Dept Math & Stat UiT, Forskningsparken seminar room B459
  5 Mar 2020 Thu 13:00-14:30
  9 Mar 2020 Mon 13:00-14:30
12 Mar 2020 Thu 13:00-14:30

Oleg Morozov (AGH University of Science and Technology in Kraków, Poland)

Integrable systems and extensions of symmetry algebras.

Lax representations, also known as zero-curvature representations, Wahlquist-Estabrook prolongation structures, inverse scattering transformations, or differential coverings, are a key feature of integrable partial differential equations. A number of important techniques for studying integrable PDEs such as Bäcklund transformations, Darboux transformations, recursion operators, and nonlocal symmetries, are based on Lax representations. The challenging unsolved problem in this theory is to find conditions that are formulated in inherent terms of a PDE under study and ensure existence of a Lax representation. The lectures will discuss a recent approach to this problem. We will show that for some PDEs their Lax representations can be inferred from the second exotic cohomology group of the contact symmetry algebras.

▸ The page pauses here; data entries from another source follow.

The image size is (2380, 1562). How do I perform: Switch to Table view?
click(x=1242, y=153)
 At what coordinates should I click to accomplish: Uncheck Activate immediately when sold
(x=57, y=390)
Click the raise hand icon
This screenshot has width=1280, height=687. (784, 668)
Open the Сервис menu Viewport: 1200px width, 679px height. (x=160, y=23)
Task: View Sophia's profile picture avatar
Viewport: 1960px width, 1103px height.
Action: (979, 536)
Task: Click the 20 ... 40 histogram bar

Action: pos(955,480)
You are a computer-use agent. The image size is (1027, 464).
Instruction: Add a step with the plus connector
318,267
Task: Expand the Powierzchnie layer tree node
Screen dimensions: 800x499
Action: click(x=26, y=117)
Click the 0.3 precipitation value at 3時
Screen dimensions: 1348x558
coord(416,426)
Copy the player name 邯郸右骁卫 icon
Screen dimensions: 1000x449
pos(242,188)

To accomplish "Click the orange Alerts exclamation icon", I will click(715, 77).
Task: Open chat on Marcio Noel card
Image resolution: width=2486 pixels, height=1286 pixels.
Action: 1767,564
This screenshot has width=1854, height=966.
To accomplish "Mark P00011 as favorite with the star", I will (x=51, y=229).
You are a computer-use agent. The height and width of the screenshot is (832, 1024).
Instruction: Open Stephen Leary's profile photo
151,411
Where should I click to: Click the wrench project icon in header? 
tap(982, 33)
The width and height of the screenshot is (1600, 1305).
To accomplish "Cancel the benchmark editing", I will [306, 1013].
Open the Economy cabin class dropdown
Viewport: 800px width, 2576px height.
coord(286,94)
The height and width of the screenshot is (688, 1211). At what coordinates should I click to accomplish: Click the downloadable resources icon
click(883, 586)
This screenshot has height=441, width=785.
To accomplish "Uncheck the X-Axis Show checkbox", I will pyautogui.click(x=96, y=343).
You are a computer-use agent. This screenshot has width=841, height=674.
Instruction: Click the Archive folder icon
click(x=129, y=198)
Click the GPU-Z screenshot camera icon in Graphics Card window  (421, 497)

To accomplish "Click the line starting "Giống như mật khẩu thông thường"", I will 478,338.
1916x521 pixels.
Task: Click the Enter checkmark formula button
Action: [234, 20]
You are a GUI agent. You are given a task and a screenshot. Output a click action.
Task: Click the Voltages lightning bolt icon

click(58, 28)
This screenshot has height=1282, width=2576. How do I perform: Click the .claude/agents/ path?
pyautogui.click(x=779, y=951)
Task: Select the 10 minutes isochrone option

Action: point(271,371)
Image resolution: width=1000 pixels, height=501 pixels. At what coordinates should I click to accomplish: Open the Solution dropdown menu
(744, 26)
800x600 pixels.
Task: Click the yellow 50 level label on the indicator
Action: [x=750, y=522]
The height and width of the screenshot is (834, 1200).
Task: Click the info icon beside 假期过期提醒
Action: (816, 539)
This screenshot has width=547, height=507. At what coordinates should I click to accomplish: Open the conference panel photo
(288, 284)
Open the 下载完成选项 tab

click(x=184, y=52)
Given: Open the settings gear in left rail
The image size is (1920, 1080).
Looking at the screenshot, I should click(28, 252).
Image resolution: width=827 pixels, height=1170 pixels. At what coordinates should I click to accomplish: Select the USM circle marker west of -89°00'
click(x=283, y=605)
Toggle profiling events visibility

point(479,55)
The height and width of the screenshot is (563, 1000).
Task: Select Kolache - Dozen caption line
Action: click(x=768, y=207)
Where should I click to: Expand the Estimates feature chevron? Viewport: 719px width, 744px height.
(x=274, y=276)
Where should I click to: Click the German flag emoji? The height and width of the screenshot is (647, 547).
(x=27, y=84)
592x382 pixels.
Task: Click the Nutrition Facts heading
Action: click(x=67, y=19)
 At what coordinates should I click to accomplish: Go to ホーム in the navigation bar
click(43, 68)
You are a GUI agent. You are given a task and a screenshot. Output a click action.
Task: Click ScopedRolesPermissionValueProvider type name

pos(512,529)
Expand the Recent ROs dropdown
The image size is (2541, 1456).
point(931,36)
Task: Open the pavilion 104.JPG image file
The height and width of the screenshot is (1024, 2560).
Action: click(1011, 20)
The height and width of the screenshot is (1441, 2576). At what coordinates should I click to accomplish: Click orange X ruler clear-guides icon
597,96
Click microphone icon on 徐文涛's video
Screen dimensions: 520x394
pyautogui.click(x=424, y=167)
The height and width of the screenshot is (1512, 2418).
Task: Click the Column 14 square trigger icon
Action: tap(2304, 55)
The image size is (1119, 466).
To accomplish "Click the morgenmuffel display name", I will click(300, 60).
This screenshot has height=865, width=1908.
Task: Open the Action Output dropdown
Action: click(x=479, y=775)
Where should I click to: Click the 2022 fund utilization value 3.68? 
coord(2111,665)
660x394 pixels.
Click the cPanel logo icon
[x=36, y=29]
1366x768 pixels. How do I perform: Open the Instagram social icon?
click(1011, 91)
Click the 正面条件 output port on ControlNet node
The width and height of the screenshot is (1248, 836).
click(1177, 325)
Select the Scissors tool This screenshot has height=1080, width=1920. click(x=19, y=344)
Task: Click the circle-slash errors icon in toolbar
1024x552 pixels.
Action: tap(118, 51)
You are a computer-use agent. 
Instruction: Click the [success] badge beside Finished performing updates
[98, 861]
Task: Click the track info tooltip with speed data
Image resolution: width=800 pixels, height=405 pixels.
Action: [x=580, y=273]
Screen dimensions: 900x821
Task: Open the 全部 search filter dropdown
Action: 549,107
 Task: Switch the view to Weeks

The lectures will cover the following topics:

Lecture 1: Introduction. Integrable partial differential equations, Lax representations, differential coverings, Wahlquist-Estabrook forms. Lie algebras, definitions and examples. Symmetry algebras of differential equations.
Lecture 2: Maurer-Cartan forms and structure equations of Lie algebras. Extensions of Lie algebras. Cohomology groups of Lie algebras.
Lecture 3: Extensions of symmetry algebras and Lax representations of integrable systems. Examples.